April 9, 2011 By Joseph P. Farrell

Scientists at FermiLab, as many of you may know by now, may have found a new sub-atomic particle, one that may have to do with explaining mass, and one that may signal a new force in physics:

Fermilab particle discovery could lead to a new physics

Note carefully what is being said in this article: if - and it's at this stage a mighty big if - this discovery turns out to be a genuine new particle - then it throws the standard model of quantum mechanics, the most successful scientific theory in history, into a cocked hat, for Fermilab's new particle has not been predicted by the theory, whereas other particles long sought by scientists in confirmation of the standard model, the Higgs boson or so-called "God particle," have not.
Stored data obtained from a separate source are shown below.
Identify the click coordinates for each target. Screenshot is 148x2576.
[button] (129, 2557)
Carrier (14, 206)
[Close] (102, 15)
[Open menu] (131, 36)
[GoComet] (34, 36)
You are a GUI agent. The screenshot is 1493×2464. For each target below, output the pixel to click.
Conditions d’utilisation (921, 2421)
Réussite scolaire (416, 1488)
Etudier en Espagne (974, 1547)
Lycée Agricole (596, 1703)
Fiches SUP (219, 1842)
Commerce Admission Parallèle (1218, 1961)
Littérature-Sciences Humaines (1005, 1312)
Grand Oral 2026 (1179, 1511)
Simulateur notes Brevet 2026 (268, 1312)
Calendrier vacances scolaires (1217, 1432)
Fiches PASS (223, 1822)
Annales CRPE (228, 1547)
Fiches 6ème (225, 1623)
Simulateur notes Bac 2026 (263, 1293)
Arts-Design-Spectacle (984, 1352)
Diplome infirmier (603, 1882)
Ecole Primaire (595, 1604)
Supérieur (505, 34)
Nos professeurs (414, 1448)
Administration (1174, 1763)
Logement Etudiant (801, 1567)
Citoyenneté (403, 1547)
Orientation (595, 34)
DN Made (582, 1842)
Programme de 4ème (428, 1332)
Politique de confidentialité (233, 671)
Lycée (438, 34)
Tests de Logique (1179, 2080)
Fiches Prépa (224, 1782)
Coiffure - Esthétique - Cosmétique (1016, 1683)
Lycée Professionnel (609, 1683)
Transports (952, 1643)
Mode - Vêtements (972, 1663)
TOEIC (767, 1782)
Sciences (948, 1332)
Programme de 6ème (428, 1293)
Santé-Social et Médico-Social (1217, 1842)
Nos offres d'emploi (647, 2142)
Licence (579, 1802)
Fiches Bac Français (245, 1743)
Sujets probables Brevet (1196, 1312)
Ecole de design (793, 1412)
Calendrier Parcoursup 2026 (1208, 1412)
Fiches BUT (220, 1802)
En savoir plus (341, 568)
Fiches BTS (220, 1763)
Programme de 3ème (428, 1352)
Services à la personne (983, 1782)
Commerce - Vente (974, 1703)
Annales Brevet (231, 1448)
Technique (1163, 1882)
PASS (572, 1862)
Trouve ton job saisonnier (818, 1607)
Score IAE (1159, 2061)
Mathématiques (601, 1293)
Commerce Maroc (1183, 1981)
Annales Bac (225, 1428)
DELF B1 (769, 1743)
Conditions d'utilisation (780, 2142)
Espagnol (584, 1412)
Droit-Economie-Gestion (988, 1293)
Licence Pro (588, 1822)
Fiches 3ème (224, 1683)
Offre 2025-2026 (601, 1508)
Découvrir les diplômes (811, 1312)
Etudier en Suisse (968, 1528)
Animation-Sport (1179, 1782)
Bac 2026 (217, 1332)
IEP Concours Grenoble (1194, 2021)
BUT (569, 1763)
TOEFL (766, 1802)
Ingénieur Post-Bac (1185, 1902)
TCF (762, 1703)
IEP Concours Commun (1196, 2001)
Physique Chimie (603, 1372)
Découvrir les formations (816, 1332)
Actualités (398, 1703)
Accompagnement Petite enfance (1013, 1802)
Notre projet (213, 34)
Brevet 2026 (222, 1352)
But it's still too early to tell if this Fermilab result is real, or merely a statistical anomaly, as the following article suggests:

New Subatomic Particle: Real or Anomaly?

It may seem an odd procedure to editorialize on a potential new scientific discovery, but on this one I cannot resist the temptation to do so, for while I love the standard model and its unparalleled march of success, I can't help but wanting something to come along and rock the boat a bit, to "throw a spanner into the works" as the British are wont to say, just for the sheer fun of watching the whole scientific process of reasoning at work, live, and not on Memorex, so to speak. The discovery of such a particle with such peculiar characteristics would, as the first article implied, resolve some riddles and open new ones.

What's my intuition on this one? My intuition is that it's real, and not just an anomaly, but time, and CERN's Large Hadron Collider, will tell.